*TEKS TERSEDIA:*
# # # #
Mayoritas ulama (jumhur) membolehkan seorang mu’min menikah dengan wanita ahlul kitab (dari umat Yahudi atau Nasrani). Dan ini pendapat yang kuat (rajih). Bahkan ada sebagian yang mengatakan –seperti Imam Al Jashshash – tidak ada khilaf di dalamnya, kecuali Abdullah bin Umar yang memandangnya makruh (lihat Al Jashshash, Ahkamul Qur’an, vol. 2, h.324). Namun kendati demikian menikah dengan wanita muslimah tetap harus diutamakan. Sebab pada hakekatnya, di antara hikmah dibolehkannya adalah dalam rangka untuk mengislamkannya. Dan seorang suami mu’min sebagai kepala rumah tangga tentu sangat berperan dan menentukan dalam proses tersebut. Berbeda halnya jika sang istri muslimah dan suami non-muslim. Sang istri tentu sangat berat untuk mempengaruhi sang suami, bahkan bisa dipastikan sang istri akan kewalahan. Sebab tabiat seorang istri biasanya selalu ikut apa kata suami. Atas dasar ini mengapa seorang muslimah tidak boleh bersuamikan seorang ahlul kitab.
# # # #
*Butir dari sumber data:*
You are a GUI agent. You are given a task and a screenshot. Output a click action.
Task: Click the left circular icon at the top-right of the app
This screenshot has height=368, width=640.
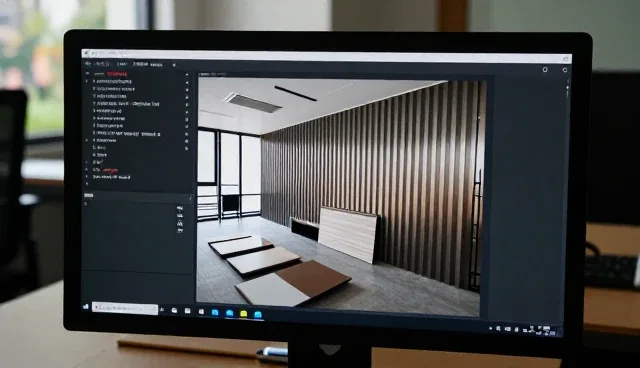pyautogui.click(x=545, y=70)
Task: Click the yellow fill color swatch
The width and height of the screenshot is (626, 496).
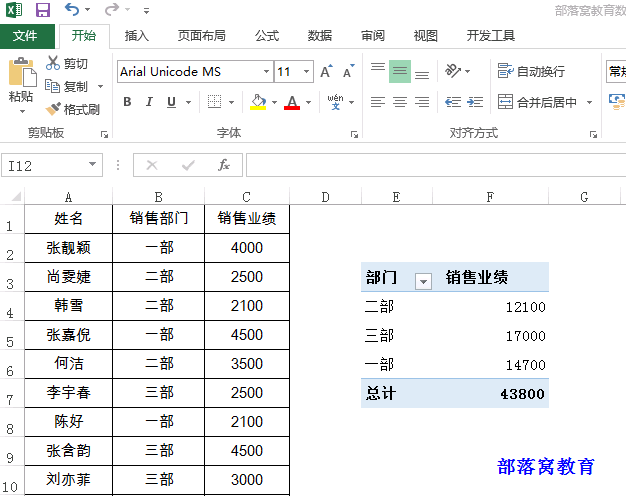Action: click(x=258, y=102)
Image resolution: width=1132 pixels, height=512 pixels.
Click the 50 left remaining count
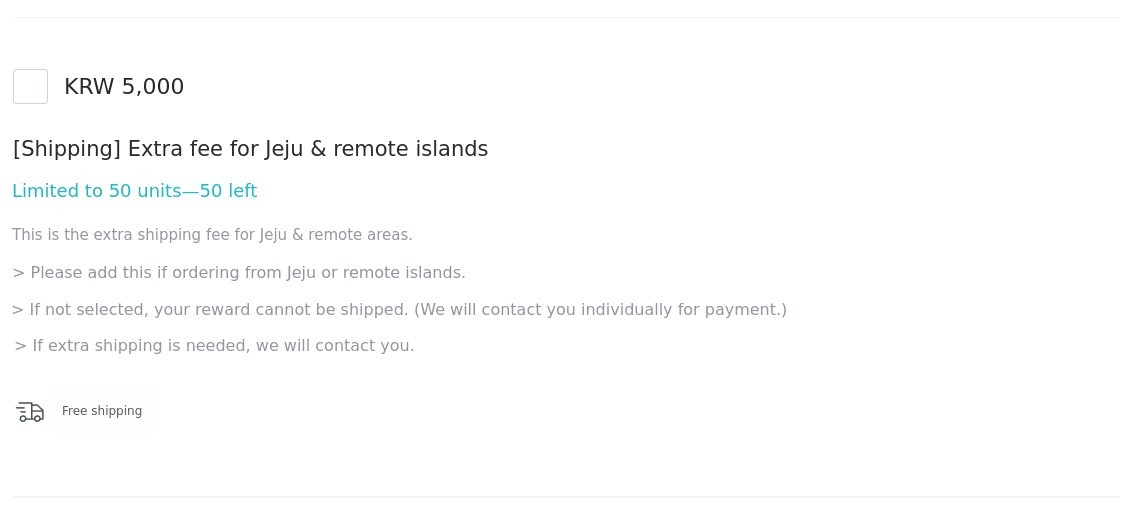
# # # #
*PETUNJUK:*
- 1) Hitung berapa baris dalam catatan yang memuat kata "width", dengan huruf besar dan kecil dianggap berbeda. Tulis angkanya saja.
- 2) Teruskan teks tentang menikahi wanita ahlul kitab, mulai dari sesudah kalimat terakhirnya.
Teks dan catatan di sini merupakan dua bahan yang berdiri sendiri.

*HASIL BERURUTAN:*
- 1) 3

- 2)
Beberapa alasan yang menguatkan bolehnya seorang muslim beristrikan wanita ahlul kitab sebagai berikut:
(a) Bahwa kata musyrikaat pada ayat di atas tidak termasuk ahlul kitab, dalilnya: Orang-orang kafir dari Ahli Kitab dan orang-orang musyrik tiada menginginkan diturunkannya sesuatu kebaikan kepadamu dari Tuhanmu” (Al-Baqarah:105) Di sini nampak dibedakan antara orang-orang musyrik dengan ahlul kitab. Begitu juga dalam surat Al Bayyinah Allah berfirman: “Orang-orang kafir yakni ahli kitab dan orang-orang musyrik (mengatakan bahwa mereka) tidak akan meninggalkan (agamanya) sebelum datang kepada mereka bukti yang nyata”. (Al-Bayyinah:1). Dikatakan bahwa wawu athf menunjukkan perbedaan (almughayarah). Dengan ini jelas bahwa ahlul kitab bukan orang-orang musyrik. Toh kalaupun dikatakan bahwa mereka tergolong musyrik, maka dengan ayat tersebut nampak adanya pengkhususan, seakan dikatakan: “Tidak boleh menikah dengan wanita musyrikah kecuali wanita ahlul kitab.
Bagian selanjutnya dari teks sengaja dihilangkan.